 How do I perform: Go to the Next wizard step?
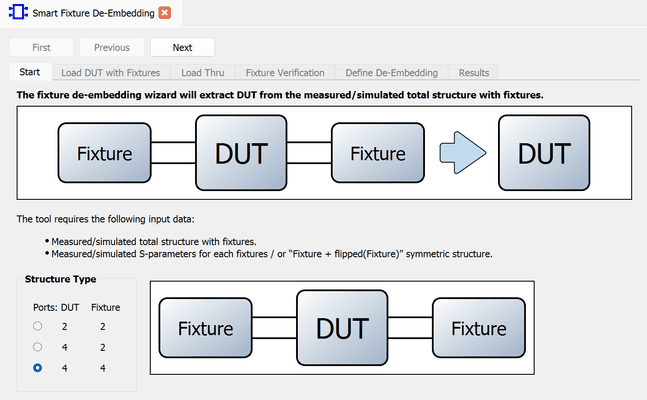point(182,47)
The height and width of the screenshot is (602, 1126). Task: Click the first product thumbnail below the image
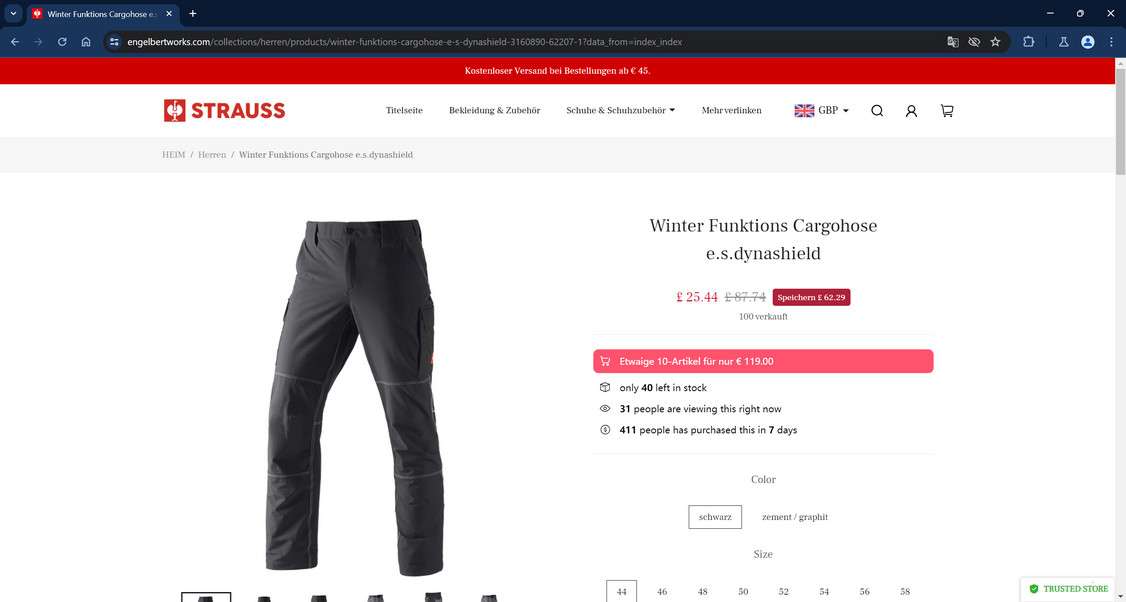coord(206,597)
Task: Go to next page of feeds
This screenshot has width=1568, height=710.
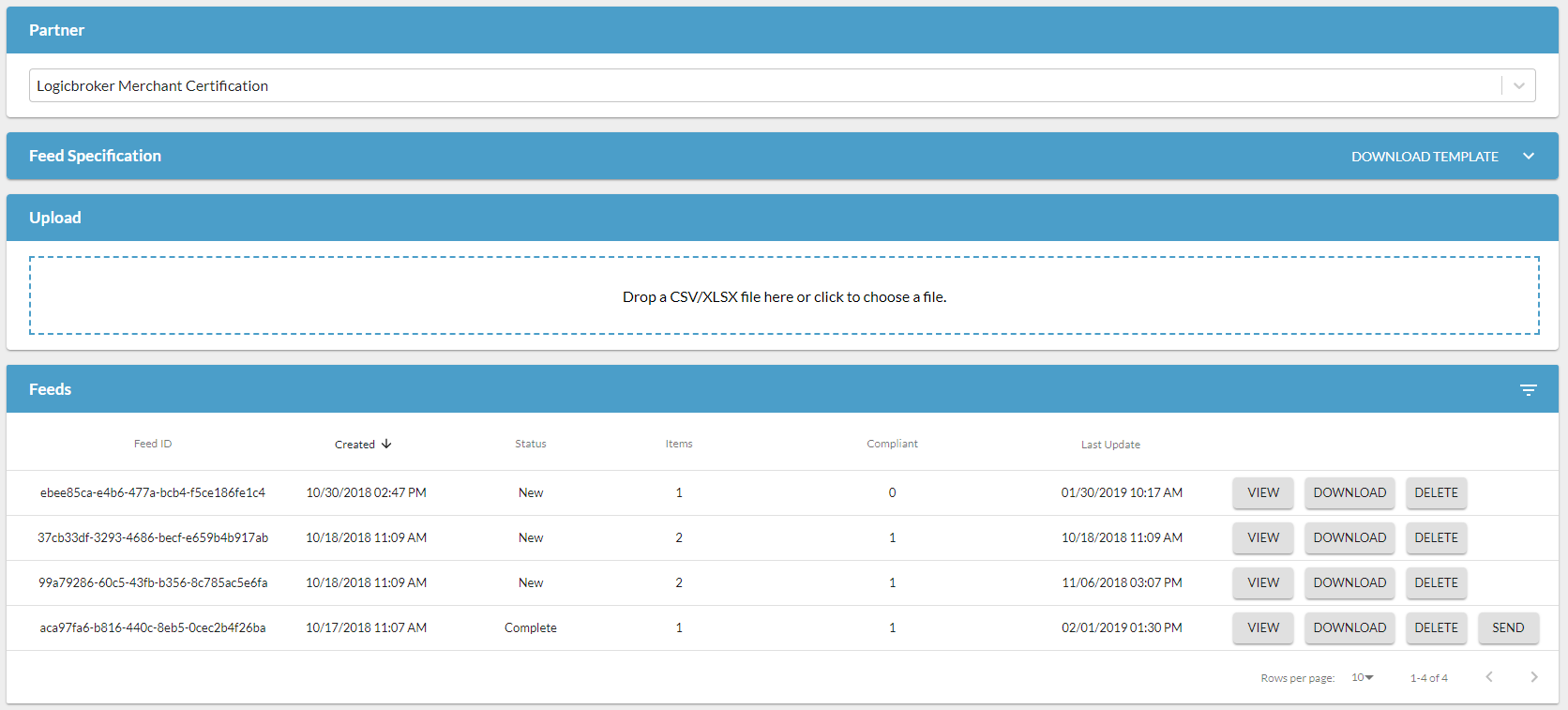Action: [x=1533, y=677]

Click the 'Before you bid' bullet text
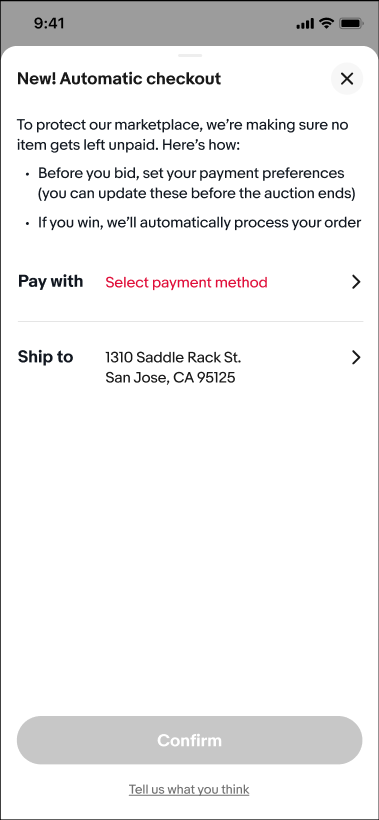191,173
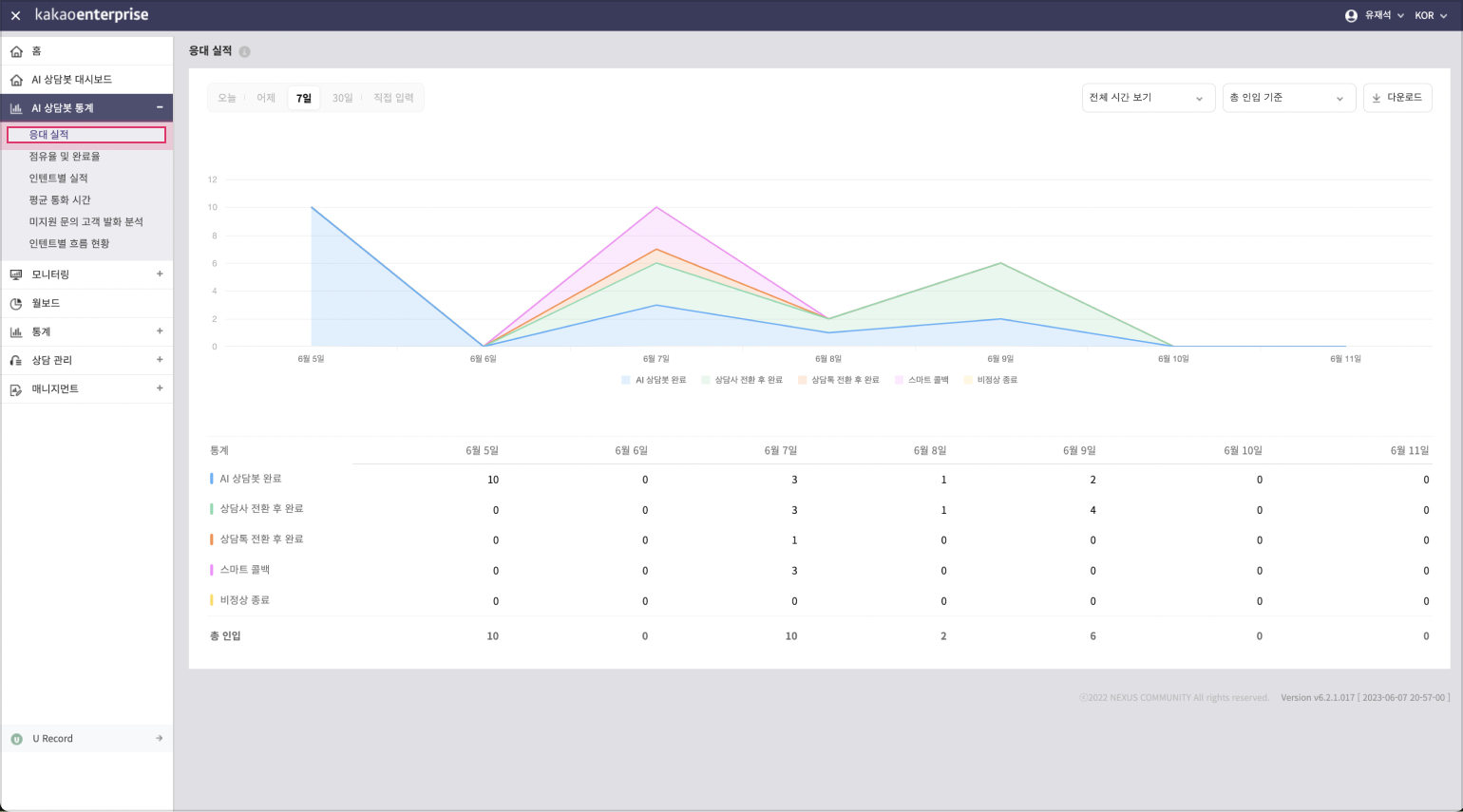1463x812 pixels.
Task: Toggle 상담사 전환 후 완료 legend series
Action: 742,380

■ **DESCRIPTION OF THE TASK**
Everything in the listing except the pictures must come back exactly as written.

■ **REPLY TO THE TASK**
 How do I perform: Go to the Next wizard step?
point(182,47)
The height and width of the screenshot is (602, 1126). Task: Click the first product thumbnail below the image
coord(206,597)
Task: Go to next page of feeds
This screenshot has width=1568, height=710.
Action: [x=1533, y=677]

Click the 'Before you bid' bullet text
191,173
1463x812 pixels.
Task: Toggle 상담사 전환 후 완료 legend series
Action: 742,380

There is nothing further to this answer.